There are 14 teams, each with two players. 7 teams of men and 7 teams of women. Each episode has a reward challenge and an elimination challenge. Win a reward challenge and you get a prize. Win an elimination challenge and your team stays in the game, lose and you are eliminated from the show. The final 3 male teams and the final 3 female teams go to the final challenge. The winning male and female teams in the final challenge gets $100,000, the second place teams get $50,000 and the third place teams get a copy of George Plimpton's Video Falconry. The elimination challenges alternate between having two female team participate and two male teams. The team that performs the worst in the reward challenge automatically gets sent into the elimination challenge. The other team is voted into the elimination challenge. If you win a reward challenge you are immune from being voted into the elimination challenge.

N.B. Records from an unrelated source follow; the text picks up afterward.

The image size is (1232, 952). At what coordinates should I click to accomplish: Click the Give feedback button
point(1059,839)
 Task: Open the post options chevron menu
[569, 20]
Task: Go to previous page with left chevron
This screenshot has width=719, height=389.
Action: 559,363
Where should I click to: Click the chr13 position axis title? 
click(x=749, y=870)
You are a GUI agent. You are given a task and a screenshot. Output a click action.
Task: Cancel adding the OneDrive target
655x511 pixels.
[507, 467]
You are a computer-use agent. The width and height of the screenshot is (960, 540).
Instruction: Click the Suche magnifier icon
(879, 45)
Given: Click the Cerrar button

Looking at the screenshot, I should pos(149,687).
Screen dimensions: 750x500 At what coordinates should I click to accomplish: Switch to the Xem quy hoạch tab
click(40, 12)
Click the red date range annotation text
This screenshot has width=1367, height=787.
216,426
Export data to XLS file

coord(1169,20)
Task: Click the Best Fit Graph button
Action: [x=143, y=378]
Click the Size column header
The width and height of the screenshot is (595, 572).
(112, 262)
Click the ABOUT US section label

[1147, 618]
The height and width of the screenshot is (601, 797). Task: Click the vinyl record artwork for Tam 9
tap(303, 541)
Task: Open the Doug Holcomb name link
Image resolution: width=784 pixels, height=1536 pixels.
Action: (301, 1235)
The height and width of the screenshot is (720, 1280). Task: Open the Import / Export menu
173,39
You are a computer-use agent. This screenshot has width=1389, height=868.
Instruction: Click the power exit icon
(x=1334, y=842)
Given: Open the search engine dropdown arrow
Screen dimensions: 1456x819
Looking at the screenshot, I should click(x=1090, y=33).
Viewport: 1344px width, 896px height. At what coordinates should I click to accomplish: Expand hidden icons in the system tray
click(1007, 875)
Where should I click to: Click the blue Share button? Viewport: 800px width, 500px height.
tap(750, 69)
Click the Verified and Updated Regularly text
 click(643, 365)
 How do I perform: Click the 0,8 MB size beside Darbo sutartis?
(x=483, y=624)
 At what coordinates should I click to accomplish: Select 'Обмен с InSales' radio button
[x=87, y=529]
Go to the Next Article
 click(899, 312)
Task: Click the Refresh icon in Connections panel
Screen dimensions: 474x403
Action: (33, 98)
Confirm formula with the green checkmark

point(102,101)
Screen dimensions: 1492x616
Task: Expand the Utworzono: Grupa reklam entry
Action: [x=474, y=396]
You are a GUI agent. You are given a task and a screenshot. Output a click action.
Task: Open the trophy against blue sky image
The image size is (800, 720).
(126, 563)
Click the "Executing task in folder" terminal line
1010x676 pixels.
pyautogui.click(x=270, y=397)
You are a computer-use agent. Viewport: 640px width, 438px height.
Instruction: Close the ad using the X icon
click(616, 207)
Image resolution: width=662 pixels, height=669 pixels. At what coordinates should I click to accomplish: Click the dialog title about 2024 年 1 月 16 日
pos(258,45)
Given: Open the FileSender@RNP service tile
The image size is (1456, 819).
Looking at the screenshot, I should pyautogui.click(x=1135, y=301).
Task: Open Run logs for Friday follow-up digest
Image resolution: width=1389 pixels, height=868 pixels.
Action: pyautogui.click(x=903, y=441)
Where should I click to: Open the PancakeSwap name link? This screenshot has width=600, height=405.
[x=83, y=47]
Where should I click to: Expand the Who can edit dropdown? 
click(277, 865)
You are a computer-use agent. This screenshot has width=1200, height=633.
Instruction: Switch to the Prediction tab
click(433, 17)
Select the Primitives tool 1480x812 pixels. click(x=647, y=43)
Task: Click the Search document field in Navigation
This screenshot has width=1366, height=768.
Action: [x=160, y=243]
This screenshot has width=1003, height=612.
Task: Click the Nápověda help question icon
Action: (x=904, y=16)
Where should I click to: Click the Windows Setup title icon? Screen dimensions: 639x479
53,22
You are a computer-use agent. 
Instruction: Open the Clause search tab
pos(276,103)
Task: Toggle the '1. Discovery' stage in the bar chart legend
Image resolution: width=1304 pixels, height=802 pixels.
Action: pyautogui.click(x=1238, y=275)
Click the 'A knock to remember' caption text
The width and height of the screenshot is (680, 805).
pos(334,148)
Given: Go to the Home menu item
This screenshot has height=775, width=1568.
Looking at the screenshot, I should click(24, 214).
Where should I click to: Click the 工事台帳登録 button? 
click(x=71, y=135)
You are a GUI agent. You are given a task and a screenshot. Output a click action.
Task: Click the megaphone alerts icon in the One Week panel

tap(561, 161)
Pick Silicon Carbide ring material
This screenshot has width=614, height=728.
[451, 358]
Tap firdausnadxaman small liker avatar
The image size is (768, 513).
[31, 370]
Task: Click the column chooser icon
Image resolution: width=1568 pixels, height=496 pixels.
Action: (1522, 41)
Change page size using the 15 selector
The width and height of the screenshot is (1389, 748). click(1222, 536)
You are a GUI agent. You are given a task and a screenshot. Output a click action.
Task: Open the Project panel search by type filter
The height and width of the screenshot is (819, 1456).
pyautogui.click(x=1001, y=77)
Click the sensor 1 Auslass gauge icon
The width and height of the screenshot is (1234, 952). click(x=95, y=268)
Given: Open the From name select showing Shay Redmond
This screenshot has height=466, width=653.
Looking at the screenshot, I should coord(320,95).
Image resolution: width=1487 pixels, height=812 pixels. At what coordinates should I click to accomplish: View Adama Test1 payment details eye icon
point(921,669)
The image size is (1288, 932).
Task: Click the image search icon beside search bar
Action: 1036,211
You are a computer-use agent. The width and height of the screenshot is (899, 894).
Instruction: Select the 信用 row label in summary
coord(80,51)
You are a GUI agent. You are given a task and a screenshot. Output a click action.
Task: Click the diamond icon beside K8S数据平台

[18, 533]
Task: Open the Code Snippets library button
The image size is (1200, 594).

The goal is to reach the final challenge and win money. The best way to accomplish this is to avoid having to play in elimination challenges. Each elimination challenge is essentially a coin flip so teams can maximize their chances of winning money by avoiding elimination challenges. Having a strong voting alliance allows a team to avoid being voted into the elimination challenge. A strong voting alliance also allows teams to vote strong non-alliance teams into the elimination challenge. The best outcome for a team is to reach the final challenge with two weak teams as only the 1st and 2nd place finishes get cash prizes. As there are 14 teams, a voting alliance of 7 teams is enough to control who gets voted into elimination challenges. In practice a unified alliance of 5 or 6 teams is likely enough to control the voting.
However there is a bit of a problem. If a team allies itself with weak teams, then it runs the risk of its allies being eliminated. Weak teams are more likely to lose reward challenges--and get sent into the elimination challenge--and lose elimination challenges. An alliance with weak teams risks losing its voting majority. Ally with strong teams though, and you will have a harder time in the final challenge and a harder time not losing the reward challenge. The optimal strategy to me is to ally with strong teams of the opposite sex. Since the teams are of the opposite sex, they do not compete against your team in the final challenge, elimination challenges, or reward challenges. Those teams are also less likely to get eliminated than the weaker teams so your voting alliance will be more stable. That will then allow you to ally yourself with some weak teams of your own sex.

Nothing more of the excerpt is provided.